Defeated twice by Michael Schumacher and Benetton-Ford, the defending champions know they must reassert themselves in Sunday's San Marino Grand Prix at the Autodromo Enzo e Dino Ferrari, or contemplate losing their crown.

This is a power circuit, where the Renault V10 bolted to the back of the FW Williams 16 ought to prove a potent weapon for Ayrton Senna and Damon Hill. The team have also been testing aerodynamic and suspension modifications.

Williams have been severely scarred by events so far. They have not won a grand prix since their last visit to Italy seven months ago.
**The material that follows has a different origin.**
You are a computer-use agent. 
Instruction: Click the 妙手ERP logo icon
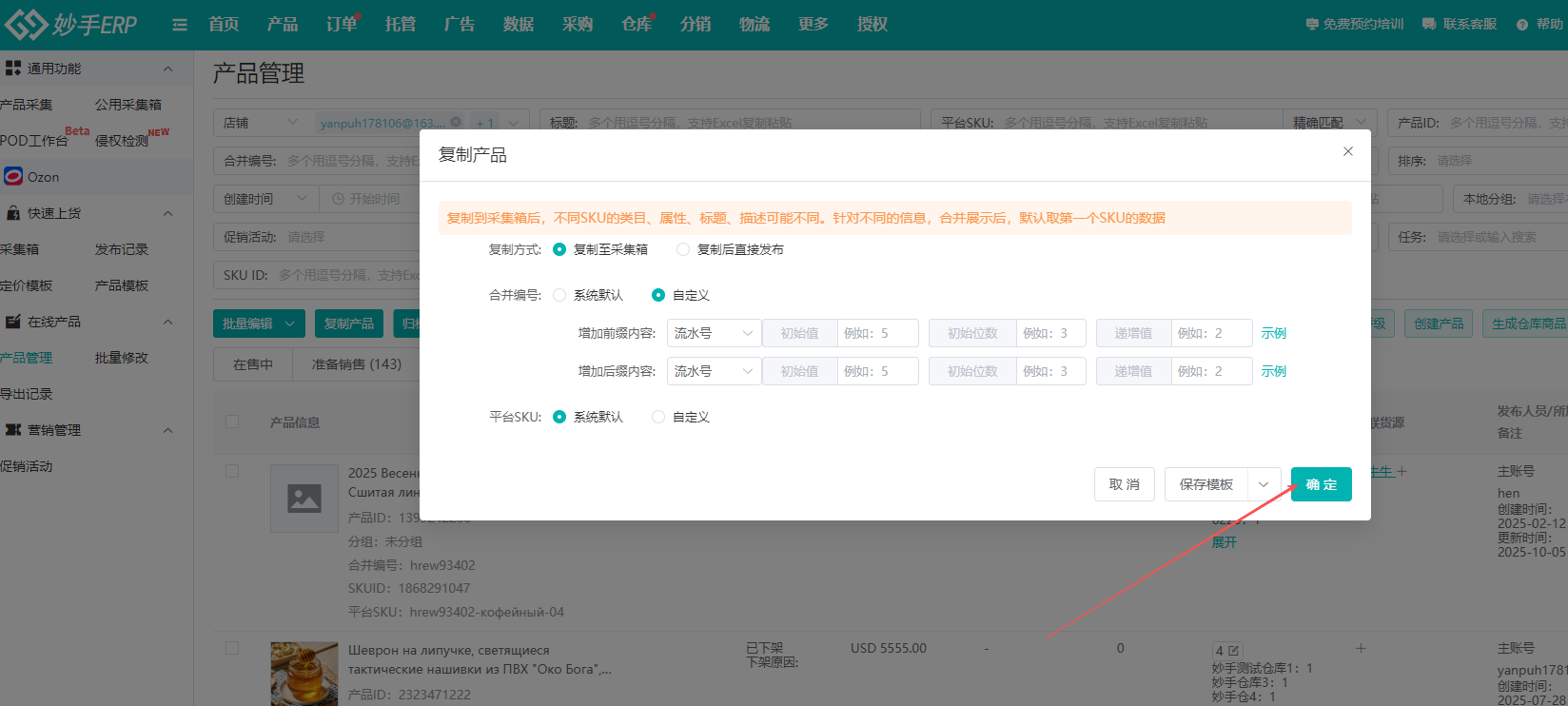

Three of the races since Monza have gone to Schumacher - described this week by Niki Lauda as 'the talent of the century' - the other two to Senna, driving for McLaren.

Despite claims to the contrary, Benetton's strength has surprised Williams. Nine days before the start of the season, I asked Bernard Dudot, the head of Renault's engine operations, if he was as confident about the team's championship prospects as he had been before the previous two campaigns. In response, he was concise: 'Yes.'

Benetton's relentless advance and the development of the Ford Cosworth Zetec-R engine do not explain it all. Williams have, by their own lofty standards, been sloppy.

Problems during practice in Brazil hindered Hill's preparations and lumbered him with a badly handling car in the race. At the Pacific Grand Prix, he retired with a transmission failure. The team had been alerted to a possible fault and failed to deal with it.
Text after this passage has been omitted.